Last time I talked at length about how the pro femdoms are an important part of the scene and that they weren’t an inherently bad thing. This time I’m going to talk more about a problem: conflating what professional dominants and non-professional dominants are as if it were identical.

We need to stop acting like there is no difference between sex work femdom and fun femdom. And we need to stop pretending that clients are the same thing as sub boyfriends/girlfriends and husbands/wives.

Prodoms are to lifestyle as porn is to real people sex. Yes, many women who work as pros are just as much a dominant as I am. They are as capable of dominating as I am. I’m not better than them. But right now there is a serious problem between confusing the standards of their work with my dominance and it needs to stop.

Prodoms, if they’re any good, deserve their self title as experts.
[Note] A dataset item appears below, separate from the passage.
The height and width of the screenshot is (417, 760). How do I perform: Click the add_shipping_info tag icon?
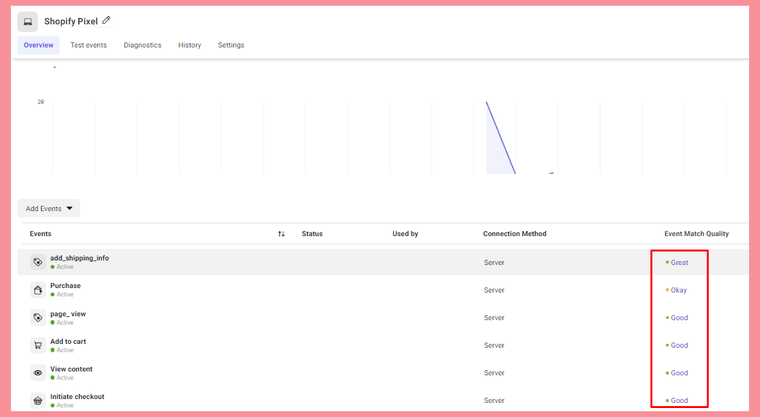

Many of them are good sex educators. I would turn to them in a heart beat for advice on topping techniques- and they’re a good source of how tos on safe ties and walloping people. I might, tentatively ask them about weird sub behaviour, like aftercare need variances.
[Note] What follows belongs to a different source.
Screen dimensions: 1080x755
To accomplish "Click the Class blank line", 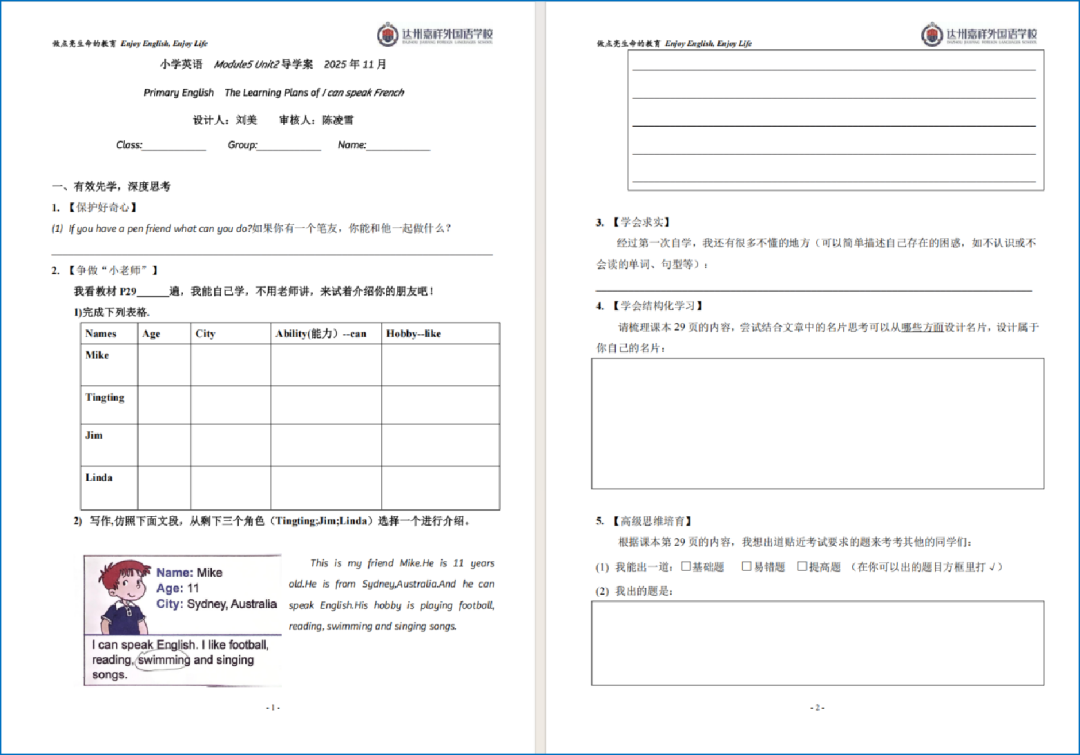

But they really can’t represent me accurately any more than I can say I can speak for them as sex workers just because we both spank or fuck. And the conflation is causing problems.

Like, for example, prodoms face industry competition of errm, full service sex workers (generally sneered at as “hookers with whips”) who dilute their brand and encourage customers who want sex and dominance to demand both, or who offer less competent ‘budget’ approaches to dominance and fetish. They tend to have a degree of professional interest in protecting the parameters of what is and isn’t dominance. For example, as sex workers, the Gordian loops of the law in many areas often allow for fetishism, but smack down on people who move into more common sexual practices. And prodoms are very particular about minimal price controls- this is their livelihoods and they feel about their right to a salary the same as any working person. But this conversation is extremely alienating to non-pros. You see I’m kind of everything they talk about despising in a dominant.

I fuck, suck, snuggle and do things at the cost of a man’s love and submission, basically a price they can’t beat. I want dominance to be indistinguishable from fucking, because for me, it is. And I don’t want to be an expert. I don’t want to spend thousands of dollars on tools and equipment and for men to want me because I am teh expert. I don’t want to have subs expect me to know them in an instant and decide my dominance based on that (are you fucking kidding me?).  They are supposed to love me because I am Pearl, not just because I am Miss. But being a professional is about convincing people to pay you by the skill under which you embody being the Mistress. You might put your own spin on it- you could even be a hairy legged, queer femdom and there’s a niche for male pros who generally serve male clients. But at the end of the day, even if the person also does it at a hobby, it’s a job.

And It’s incredibly hurtful and tone deaf to be told that my sexuality exists to give subs fuzzy feelings, and I’m good if I can and am fucking up if I’m anything other than dominance embodied. Not as in “good lover”, but the whole of my sexuality has been hijacked into something that gets men off and measured in terms of how much a (random) man will pay for it and my skill in opening up a random dude’s head. It’s been so tainted with the expectations of being a good pro that it kept me from self IDing as a dominant until my early 20s. Because I can be a fantasy object,  but that’s uh… the sort of shit you’d have to pay me to do, and not really a job I want anymore than I want to be client support at a call centre. Because pro-dom client pleasing has zero to do with my sexuality.

And the typical guys, even the polite ones, trying to send out client requests to me also have zero to do with my sexuality.